== 出典

<マイナビABCチャンピオンシップ 初日◇4日◇ABCゴルフ倶楽部(兵庫県)◇7217ヤード・パー72>
今年で50回目の記念大会となる「マイナビABCチャンピオンシップ」が開幕。練習日の時点で13フィートを超える高速グリーンに対し、選手たちはどんなプレーをすればスコアを作れるのか。
1995年大会でツアー初優勝を飾り、今大会のコースセッティングアドバイザーを務める田中秀道に攻略法を聞いた。
50回大会を記念して、青木功会長が記念の盾を贈呈【大会フォト】
「今年も例年どおり速いグリーンに仕上げていただいています。13フィートを超えるスピードでも芝が薄くて横に滑っていくような状態ではなくて、ボールが本当にきれいにロールしながら13フィート出る。海外メジャー級の最高の仕上がりになっています」と田中。プロとして今大会に初めて出場する金谷拓実は「とにかくグリーンが速くてきれい」、前週初優勝を挙げたばかりの池村寛世は「間違えるとグリーンを出て行っちゃう」と、プロたちも高速グリーンを警戒する。

====

_練習問題 1_
上の記事を読み、次の問いに答えよ。
(a) 今年の「マイナビABCチャンピオンシップ」は何回目の大会か。
(b) 田中秀道がツアー初優勝を飾ったのは何年の大会か。
(c) 前週に初優勝を挙げたばかりの選手は誰か。
_練習問題 2_
上の記事のうち、「50回大会を記念して、青木功会長が記念の盾を贈呈【大会フォト】」を含む語句から書き始め、「ちも高速グリーンを警戒する。」まで書いたところで止めて、原文どおりに書き写せ。

== 収集資料

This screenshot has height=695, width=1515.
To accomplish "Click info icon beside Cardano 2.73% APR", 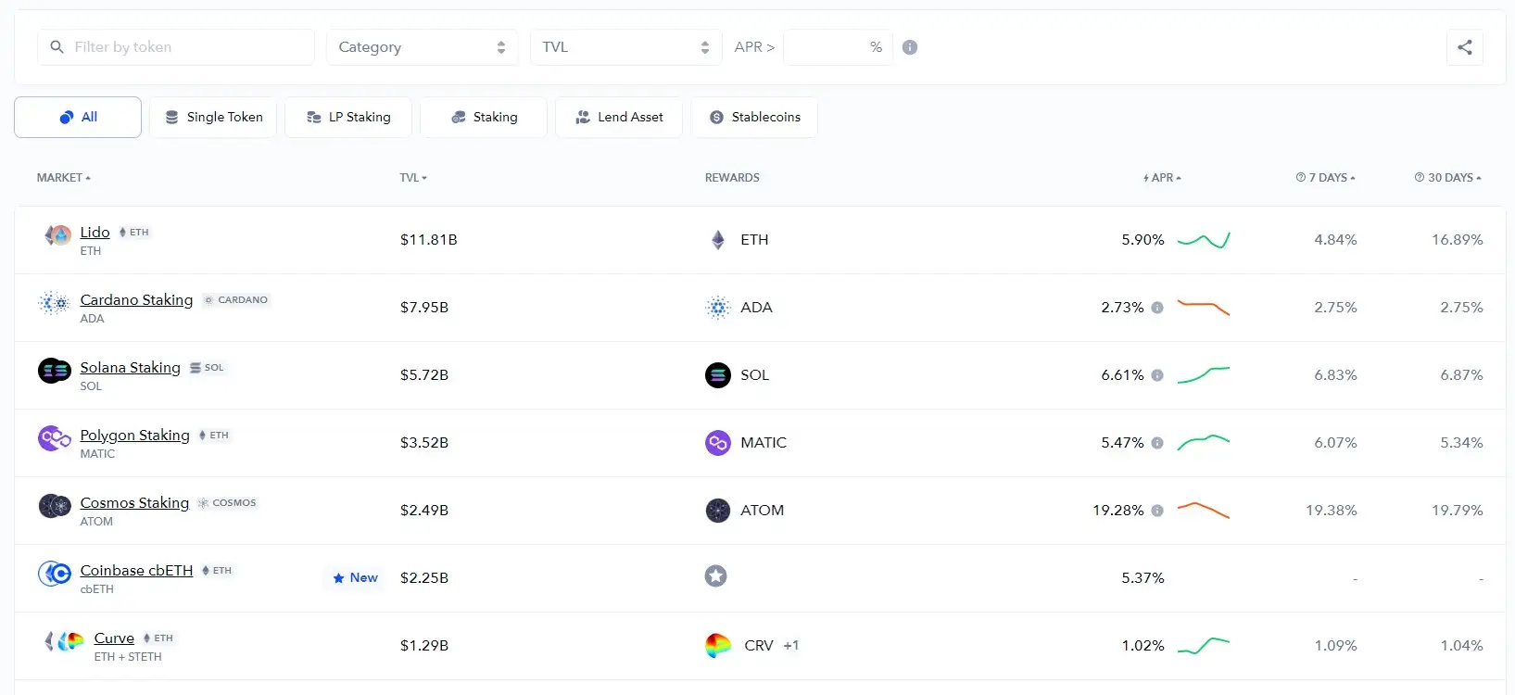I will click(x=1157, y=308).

====

_解答 1_
(a) 50回目
(b) 1995年大会
(c) 池村寛世

_解答 2_
50回大会を記念して、青木功会長が記念の盾を贈呈【大会フォト】
「今年も例年どおり速いグリーンに仕上げていただいています。13フィートを超えるスピードでも芝が薄くて横に滑っていくような状態ではなくて、ボールが本当にきれいにロールしながら13フィート出る。海外メジャー級の最高の仕上がりになっています」と田中。プロとして今大会に初めて出場する金谷拓実は「とにかくグリーンが速くてきれい」、前週初優勝を挙げたばかりの池村寛世は「間違えるとグリーンを出て行っちゃう」と、プロたちも高速グリーンを警戒する。